Cette absence de barrières entraîne une mixité exaltante. À une table des Napolitains à la retraite, autrefois vendeurs de climatiseurs, un couple de Viennois professeurs d’université explique ainsi près de leurs trois têtes blondes comment Dieu aime la nudité. Une bible à la main.

"Le naturisme, c'est renconter quelqu'un et ne pas savoir s'il est DG ou boulanger"

À Riva Bella, Marie-Pierre Gaddoni, qui a repris avec sa soeur le village créé par son père, reconnaît quand même avoir une clientèle « un peu au dessus de la moyenne. » Robe à fleur turquoise, lunettes de vue posées sur ses cheveux courts, elle développe : « Ce sont des gens qui aiment les choses naturelles. Ici, on a des lamas que mon père avait fait venir. Puis des flamants roses viennent selon les saisons.
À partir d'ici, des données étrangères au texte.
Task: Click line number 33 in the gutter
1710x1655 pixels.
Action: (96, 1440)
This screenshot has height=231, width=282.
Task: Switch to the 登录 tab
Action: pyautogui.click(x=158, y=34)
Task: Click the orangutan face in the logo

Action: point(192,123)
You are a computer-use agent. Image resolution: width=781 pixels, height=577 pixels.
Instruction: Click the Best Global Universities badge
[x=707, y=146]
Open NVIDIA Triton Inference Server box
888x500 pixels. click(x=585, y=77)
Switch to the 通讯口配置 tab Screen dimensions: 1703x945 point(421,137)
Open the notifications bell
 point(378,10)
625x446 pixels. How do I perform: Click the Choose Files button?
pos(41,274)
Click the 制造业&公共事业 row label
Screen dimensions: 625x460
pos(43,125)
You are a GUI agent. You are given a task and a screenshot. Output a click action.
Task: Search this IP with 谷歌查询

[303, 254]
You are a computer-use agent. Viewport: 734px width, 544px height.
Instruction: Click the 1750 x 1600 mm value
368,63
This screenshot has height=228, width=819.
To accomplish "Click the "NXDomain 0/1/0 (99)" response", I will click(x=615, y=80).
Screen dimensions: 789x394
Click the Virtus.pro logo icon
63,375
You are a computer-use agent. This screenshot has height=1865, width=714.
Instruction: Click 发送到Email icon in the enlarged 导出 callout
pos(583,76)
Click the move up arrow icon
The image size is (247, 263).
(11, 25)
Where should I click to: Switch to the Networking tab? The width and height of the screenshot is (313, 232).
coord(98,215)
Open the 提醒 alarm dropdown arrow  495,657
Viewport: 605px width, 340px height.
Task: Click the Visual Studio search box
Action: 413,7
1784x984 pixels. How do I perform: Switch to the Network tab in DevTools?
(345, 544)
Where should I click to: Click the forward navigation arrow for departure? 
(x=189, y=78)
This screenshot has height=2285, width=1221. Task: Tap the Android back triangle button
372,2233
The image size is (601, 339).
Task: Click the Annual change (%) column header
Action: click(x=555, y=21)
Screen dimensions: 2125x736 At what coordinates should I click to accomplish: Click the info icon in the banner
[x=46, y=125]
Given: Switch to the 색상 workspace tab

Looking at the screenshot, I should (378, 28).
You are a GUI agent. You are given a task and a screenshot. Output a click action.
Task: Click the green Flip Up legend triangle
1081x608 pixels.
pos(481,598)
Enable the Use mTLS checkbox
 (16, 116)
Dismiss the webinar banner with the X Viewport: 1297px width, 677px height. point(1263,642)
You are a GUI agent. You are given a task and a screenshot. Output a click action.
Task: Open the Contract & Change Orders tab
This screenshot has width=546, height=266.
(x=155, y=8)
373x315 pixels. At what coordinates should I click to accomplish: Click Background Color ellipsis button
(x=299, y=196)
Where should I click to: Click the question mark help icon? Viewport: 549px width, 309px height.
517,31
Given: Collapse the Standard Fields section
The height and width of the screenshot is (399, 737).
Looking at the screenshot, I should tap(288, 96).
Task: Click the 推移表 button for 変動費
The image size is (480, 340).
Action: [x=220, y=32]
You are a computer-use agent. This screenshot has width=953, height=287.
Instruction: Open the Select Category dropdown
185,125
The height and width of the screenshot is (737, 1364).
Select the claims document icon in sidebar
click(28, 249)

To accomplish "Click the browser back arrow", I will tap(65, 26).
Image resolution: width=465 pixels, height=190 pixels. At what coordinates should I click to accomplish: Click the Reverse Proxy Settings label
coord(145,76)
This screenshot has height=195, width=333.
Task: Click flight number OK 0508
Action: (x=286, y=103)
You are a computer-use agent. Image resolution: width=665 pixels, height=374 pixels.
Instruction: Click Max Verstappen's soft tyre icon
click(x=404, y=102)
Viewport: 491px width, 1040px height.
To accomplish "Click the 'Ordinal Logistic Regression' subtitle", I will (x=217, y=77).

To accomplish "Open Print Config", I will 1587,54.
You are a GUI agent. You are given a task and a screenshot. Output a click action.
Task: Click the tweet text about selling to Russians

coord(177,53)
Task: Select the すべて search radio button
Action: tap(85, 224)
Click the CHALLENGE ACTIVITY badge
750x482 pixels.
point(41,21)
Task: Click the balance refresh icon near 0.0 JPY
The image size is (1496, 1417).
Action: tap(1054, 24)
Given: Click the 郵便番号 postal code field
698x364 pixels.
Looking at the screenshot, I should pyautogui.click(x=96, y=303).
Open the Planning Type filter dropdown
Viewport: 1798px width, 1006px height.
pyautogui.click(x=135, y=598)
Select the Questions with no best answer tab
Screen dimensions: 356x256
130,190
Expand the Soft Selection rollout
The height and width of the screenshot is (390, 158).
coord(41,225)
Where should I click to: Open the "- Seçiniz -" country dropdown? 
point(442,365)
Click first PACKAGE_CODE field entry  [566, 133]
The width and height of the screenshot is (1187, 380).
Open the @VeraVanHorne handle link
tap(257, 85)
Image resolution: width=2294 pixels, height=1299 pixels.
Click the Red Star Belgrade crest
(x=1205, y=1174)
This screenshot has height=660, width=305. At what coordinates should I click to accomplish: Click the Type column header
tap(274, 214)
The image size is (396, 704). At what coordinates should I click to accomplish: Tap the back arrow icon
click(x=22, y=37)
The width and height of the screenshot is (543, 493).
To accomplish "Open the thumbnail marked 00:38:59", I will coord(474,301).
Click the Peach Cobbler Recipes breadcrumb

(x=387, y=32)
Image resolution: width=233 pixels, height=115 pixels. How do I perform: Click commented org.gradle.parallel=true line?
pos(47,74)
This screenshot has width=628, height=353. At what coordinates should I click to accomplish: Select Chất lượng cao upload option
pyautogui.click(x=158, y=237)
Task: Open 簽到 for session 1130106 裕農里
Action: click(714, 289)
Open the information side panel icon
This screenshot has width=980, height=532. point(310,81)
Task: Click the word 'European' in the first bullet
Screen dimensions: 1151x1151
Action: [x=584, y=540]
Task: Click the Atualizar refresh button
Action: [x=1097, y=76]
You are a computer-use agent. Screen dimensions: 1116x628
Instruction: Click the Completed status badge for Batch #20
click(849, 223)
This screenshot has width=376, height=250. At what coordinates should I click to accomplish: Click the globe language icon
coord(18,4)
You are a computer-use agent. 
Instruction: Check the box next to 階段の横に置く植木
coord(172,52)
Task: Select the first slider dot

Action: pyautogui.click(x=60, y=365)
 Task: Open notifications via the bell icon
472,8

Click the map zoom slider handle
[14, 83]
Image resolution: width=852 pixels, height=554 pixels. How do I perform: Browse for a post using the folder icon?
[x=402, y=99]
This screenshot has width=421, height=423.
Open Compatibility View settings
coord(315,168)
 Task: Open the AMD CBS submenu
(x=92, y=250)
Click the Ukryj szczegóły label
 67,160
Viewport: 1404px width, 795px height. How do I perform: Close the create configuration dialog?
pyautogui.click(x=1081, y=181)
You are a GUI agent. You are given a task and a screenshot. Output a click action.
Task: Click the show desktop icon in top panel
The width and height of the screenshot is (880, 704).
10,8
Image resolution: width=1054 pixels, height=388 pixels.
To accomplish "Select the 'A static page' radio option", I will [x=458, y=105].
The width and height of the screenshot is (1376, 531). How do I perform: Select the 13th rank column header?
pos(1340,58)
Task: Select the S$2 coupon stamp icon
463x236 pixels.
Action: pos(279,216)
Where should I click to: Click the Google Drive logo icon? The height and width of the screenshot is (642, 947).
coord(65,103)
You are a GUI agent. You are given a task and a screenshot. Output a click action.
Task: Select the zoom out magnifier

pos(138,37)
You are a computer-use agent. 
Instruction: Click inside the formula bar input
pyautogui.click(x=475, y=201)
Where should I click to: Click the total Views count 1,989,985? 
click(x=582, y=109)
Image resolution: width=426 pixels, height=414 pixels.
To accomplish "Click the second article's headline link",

Ils aiment les petits producteurs, un client a écrit un guide de montagne. » Plus qu’une stimulation intellectuelle, le côté CSP + de Riva Bella apporte aussi un gage de sécurité. Marie-Pierre Gaddoni relate : « Il y a six ans, une Française a eu un malaise dans l’eau. On l’a ramenée sur la plage et on cherchait des docteurs. En quelques minutes, on en avait cinq, tous clients. Celui qui l’a sauvée vivait dans une toute petite tente avec sa femme. On lui aurait presque donné un euro alors qu’il était directeur de clinique à Amsterdam. »

 

À l’évocation de l’anecdote, Stefan Kropëlin se fend d’un rire franc avant de conclure : « Je viens depuis 81 et ça n’a presque pas changé. Je veux toujours changer d’endroit mais je ne connais pas d’autre site aussi beau qu’ici en Corse. Une réserve naturelle et une plage pas bondée comme à Calvi ou sur la Côte d’Azur, même mi-août. » Sécurité et liberté, le village naturiste a tout d’un paradis pour le géologue allemand.

Extatique, il s’éloigne, avant de se retourner une dernière fois, toujours nu : « Envoyez moi votre article ! J’aimerai le lire, mais j’espère que certains des gens avec qui je travaille au Sahara ne tomberont pas dessus. Ils ne sont pas tous aussi ouverts là-bas. Je ne suis pas sûr que le président du Tchad apprécierait ! » Au pire, Stefan Kropëlin aurait bien assez de roches à étudier en Corse. Terre où l’on respecte le nu. Et où l’on se formalise encore moins sur l’absence de cravate.